Return all of the data exactly, with nothing left out but the pictures.
----- Supplied records
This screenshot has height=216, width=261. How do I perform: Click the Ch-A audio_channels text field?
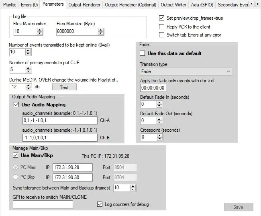tap(60, 121)
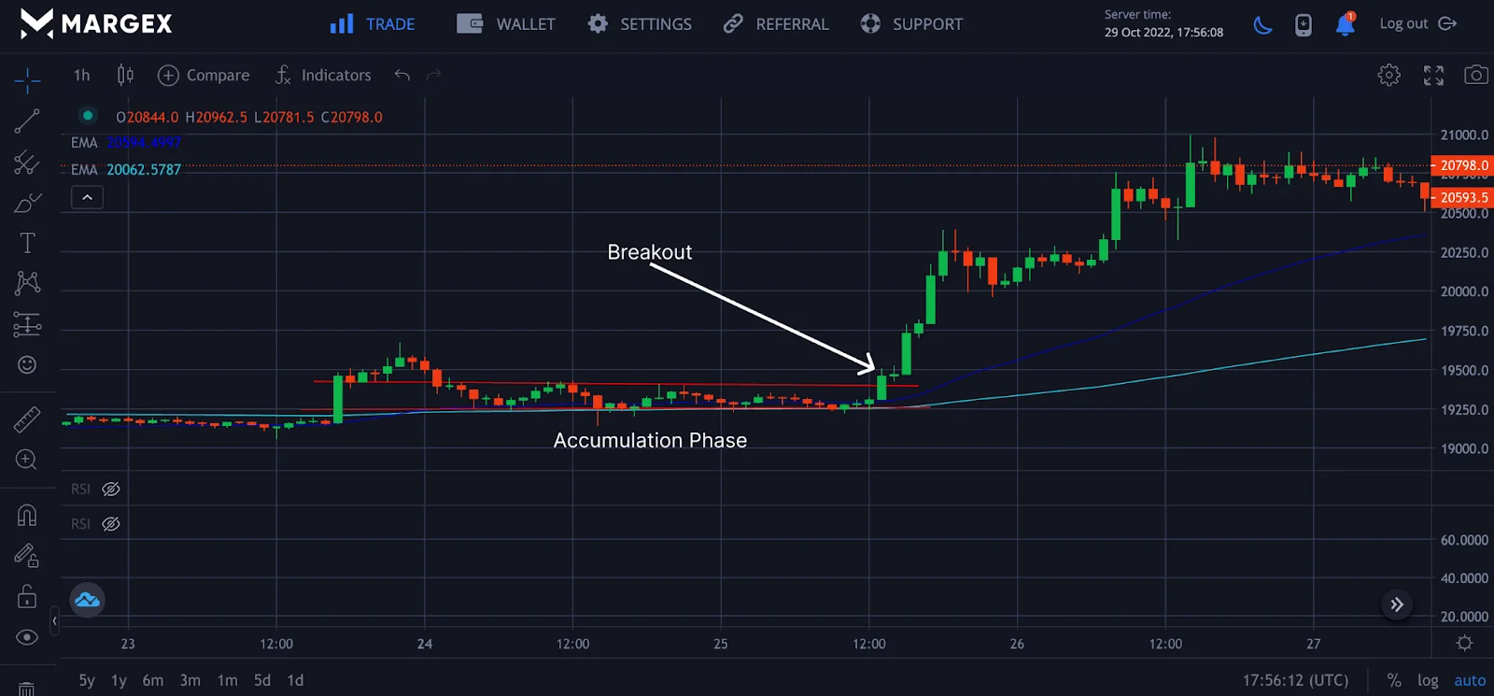The height and width of the screenshot is (696, 1494).
Task: Toggle dark mode moon icon
Action: 1262,24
----------
◆ Completed task
This screenshot has height=216, width=261. How do I perform: Click the Ch-A audio_channels text field?
tap(60, 121)
The height and width of the screenshot is (696, 1494).
Task: Toggle dark mode moon icon
Action: 1262,24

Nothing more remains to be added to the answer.